# GIVEN REQUEST:
Please arrange every line of the records below as a numbered list, leaving out any blank lines.

[Dataset records]
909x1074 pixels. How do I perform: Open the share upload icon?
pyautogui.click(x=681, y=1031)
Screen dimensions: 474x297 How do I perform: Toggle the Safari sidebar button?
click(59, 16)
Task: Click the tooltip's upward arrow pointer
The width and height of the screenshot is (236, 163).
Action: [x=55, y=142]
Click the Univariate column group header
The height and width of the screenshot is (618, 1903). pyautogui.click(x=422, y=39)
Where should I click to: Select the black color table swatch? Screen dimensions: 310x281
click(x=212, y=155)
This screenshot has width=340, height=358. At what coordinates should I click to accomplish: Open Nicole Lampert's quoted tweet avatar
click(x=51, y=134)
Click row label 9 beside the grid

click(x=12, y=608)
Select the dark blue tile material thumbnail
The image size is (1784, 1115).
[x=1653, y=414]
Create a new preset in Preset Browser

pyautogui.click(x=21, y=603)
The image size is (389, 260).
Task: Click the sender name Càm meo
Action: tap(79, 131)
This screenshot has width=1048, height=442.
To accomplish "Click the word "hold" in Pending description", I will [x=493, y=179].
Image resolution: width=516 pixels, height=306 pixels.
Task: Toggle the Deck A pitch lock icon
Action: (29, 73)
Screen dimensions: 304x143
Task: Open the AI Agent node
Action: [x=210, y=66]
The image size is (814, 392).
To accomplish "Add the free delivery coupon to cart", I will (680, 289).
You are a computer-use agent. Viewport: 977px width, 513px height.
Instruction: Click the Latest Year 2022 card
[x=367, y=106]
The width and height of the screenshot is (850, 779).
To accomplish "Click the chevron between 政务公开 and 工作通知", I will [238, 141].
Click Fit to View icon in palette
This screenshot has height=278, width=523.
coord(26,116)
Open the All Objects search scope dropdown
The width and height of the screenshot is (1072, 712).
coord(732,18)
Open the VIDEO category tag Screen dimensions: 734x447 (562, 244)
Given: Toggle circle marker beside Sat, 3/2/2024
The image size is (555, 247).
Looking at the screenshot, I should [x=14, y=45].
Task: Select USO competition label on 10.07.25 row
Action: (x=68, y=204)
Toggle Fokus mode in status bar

# OUTPUT FOR THIS EXERCISE:
1. 909x1074 pixels. How do I perform: Open the share upload icon?
2. pyautogui.click(x=681, y=1031)
3. Screen dimensions: 474x297 How do I perform: Toggle the Safari sidebar button?
4. click(59, 16)
5. Task: Click the tooltip's upward arrow pointer
6. The width and height of the screenshot is (236, 163).
7. Action: [x=55, y=142]
8. Click the Univariate column group header
9. The height and width of the screenshot is (618, 1903). pyautogui.click(x=422, y=39)
10. Where should I click to: Select the black color table swatch? Screen dimensions: 310x281
11. click(x=212, y=155)
12. This screenshot has width=340, height=358. At what coordinates should I click to accomplish: Open Nicole Lampert's quoted tweet avatar
13. click(x=51, y=134)
14. Click row label 9 beside the grid
15. click(x=12, y=608)
16. Select the dark blue tile material thumbnail
17. The image size is (1784, 1115).
18. [x=1653, y=414]
19. Create a new preset in Preset Browser
20. pyautogui.click(x=21, y=603)
21. The image size is (389, 260).
22. Task: Click the sender name Càm meo
23. Action: tap(79, 131)
24. This screenshot has width=1048, height=442.
25. To accomplish "Click the word "hold" in Pending description", I will [x=493, y=179].
26. Image resolution: width=516 pixels, height=306 pixels.
27. Task: Toggle the Deck A pitch lock icon
28. Action: (29, 73)
29. Screen dimensions: 304x143
30. Task: Open the AI Agent node
31. Action: [x=210, y=66]
32. The image size is (814, 392).
33. To accomplish "Add the free delivery coupon to cart", I will (680, 289).
34. You are a computer-use agent. Viewport: 977px width, 513px height.
35. Instruction: Click the Latest Year 2022 card
36. [x=367, y=106]
37. The width and height of the screenshot is (850, 779).
38. To accomplish "Click the chevron between 政务公开 and 工作通知", I will [238, 141].
39. Click Fit to View icon in palette
40. This screenshot has height=278, width=523.
41. coord(26,116)
42. Open the All Objects search scope dropdown
43. The width and height of the screenshot is (1072, 712).
44. coord(732,18)
45. Open the VIDEO category tag Screen dimensions: 734x447 (562, 244)
46. Given: Toggle circle marker beside Sat, 3/2/2024
47. The image size is (555, 247).
48. Looking at the screenshot, I should [x=14, y=45].
49. Task: Select USO competition label on 10.07.25 row
50. Action: (x=68, y=204)
51. Toggle Fokus mode in status bar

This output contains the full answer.